BRIEF | According to the transcript about Dynasty and Knots Landing, which city was the Carousel Ball scene shot in?

TEXT SECTION |
##########

There was one quite famous scene when Henry Kissinger is in the show, and we're doing the Carousel Ball, and we were actually shooting it in Denver, and the director said, "Well, just say something to Henry as he walks past."
And so, I was thinking, what can I say?
What would Alexis say?
And I said, "Henry, darling, I haven't seen you since we last met in Portofino."
And Henry was somewhat-- "Oh, really?"
(bright music) -Henry, hello!
-Hello, Alexis, -good to see you.
-It's good to see you.
I haven't seen you since Portofino.
It was fun.
(Ryan Seacrest) While Dynasty focused on the super rich and powerful... (wistful music) ...Knots Landing got bigger ratings by telling stories of more typical families.
At the center was Michele Lee's character Karen.
A woman who reflected the dreams and aspirations of middle-class America.
And was happy with it.
(Ryan Seacrest) The Karen character was a unique reflection of American culture, for 14 years, an everywoman who verbalized the questions all Americans were thinking.
What she was saying was what the audience, what the middle-class audience was thinking.
I don't wanna look at the world through rose-colored glasses.
I want the world to be rose colored!
I want people to be nice.
We talked about what was happening, that was enormous, and people hadn't voiced it yet on television.
People should be nice.
Nice should be the norm.
I hate it that I can't trust anyone.

##########

DATASET CONTENT |

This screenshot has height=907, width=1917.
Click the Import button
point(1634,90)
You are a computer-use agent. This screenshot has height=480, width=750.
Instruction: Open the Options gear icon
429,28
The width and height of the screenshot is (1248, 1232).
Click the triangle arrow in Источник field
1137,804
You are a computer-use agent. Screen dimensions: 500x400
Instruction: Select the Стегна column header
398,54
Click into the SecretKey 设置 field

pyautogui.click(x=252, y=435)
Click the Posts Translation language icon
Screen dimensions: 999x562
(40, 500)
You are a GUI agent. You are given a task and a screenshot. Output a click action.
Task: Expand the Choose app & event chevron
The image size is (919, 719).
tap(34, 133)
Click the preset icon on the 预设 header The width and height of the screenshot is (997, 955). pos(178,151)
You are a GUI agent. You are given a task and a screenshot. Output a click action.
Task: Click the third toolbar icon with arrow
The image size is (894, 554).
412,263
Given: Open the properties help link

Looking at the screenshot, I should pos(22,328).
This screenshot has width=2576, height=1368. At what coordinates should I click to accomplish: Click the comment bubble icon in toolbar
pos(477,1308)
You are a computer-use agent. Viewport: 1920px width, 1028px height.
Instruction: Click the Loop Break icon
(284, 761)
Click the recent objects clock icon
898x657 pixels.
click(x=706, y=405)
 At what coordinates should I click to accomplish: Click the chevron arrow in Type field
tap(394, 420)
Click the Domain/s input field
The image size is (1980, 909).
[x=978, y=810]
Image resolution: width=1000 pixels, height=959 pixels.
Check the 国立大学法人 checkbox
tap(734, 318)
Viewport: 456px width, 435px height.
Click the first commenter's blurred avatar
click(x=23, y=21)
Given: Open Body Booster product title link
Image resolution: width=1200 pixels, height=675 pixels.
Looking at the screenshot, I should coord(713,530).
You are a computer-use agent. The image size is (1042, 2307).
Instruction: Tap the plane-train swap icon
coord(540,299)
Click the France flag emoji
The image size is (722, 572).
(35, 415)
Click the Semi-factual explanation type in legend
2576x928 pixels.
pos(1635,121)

##########

ANSWER TO THIS EXERCISE | Denver